Scripture Texts (NRSV) for Sunday, March 10, 2013 (Fourth Sunday of Lent)
2 Corinthians 5:16-21
Luke 15:1-3, 11b-32
(Text links are to Oremus Bible Browser
. Oremus Bible Browser is not affiliated with or supported by the Evangelical Lutheran Church in America. You can find the calendar of readings for Year C at Lectionary Readings
For lectionary humor and insight, check the weekly comic Agnus Day.
The tale of the prodigal son is one of the best-known stories in the New Testament. Perhaps this is because its principal message says something so important about God’s love for us: no matter how much we sin or otherwise wander away from him, he will always joyously welcome us back into his arms. The good news is not just that God’s love comes to us completely unearned, but that it remains steadfast even if we walk away.
This story also has important things to say about family relationships. How good parents allow their children to make and learn from their own mistakes, and these parents don’t hold those mistakes against them. How a sibling should understand that a parent can love his children equally, while not treating them the same. And how a son can approach a parent humbly and admit he was wrong.
There’s at least one more way to understand this story. Remember that this is one of three stories Jesus tells in response to criticism from the Pharisees and teachers of the law that Jesus welcomed sinners and ate with them. Jesus’ critics believed that a person who associated with sinners would himself become unclean. But Jesus counters with an example that makes clear that, just as God welcomes sinners, so should we welcome others. We shouldn’t distance ourselves from people who have made mistakes in life. Instead, we should welcome them into our lives, our congregations, our communities. If we are to truly love one another as God loves each of us, then we have to learn to accept the mistakes others make. We can’t hold grudges; we have to be willing to forgive. What better way to thank God for the love he shows us, than to share that love with one another?
- What one word describes what the story of the prodigal son is all about?
- Does the father in this story behave like a typical father?
- What attributes of God does the father demonstrate?
Leaders, scour your local newspaper or online news ahead of time and collect a handful of stories that involve one person or group being wronged by another. It could be the victim and the perpetrator of a crime. It could be a politician abusing public trust. Maybe a business accused of harming the community (damaging the environment, sending jobs overseas). It could be any one of many stories of international conflict.
Divide the participants into small groups and give one of the stories to each one. Ask them to act out a reconciling conversation for that situation. Do this one at a time, so that the rest of the group can witness each scenario.

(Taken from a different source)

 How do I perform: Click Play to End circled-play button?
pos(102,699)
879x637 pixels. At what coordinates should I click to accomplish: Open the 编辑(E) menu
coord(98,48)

After each presentation, discuss as a group whether the conversation was realistic, then whether the participants reacted according to the lessons of the prodigal son.
Merciful Father, you have forgiven our debts, even though we have not always forgiven our debtors. Thank you for never, ever giving up on us. Thank you for being patient with us, and for always welcoming us home when we stray. Fill us with your reconciling spirit, so that we can embrace others – sinners like ourselves – and so they might know your love, through our actions. In Jesus’ name we pray. Amen.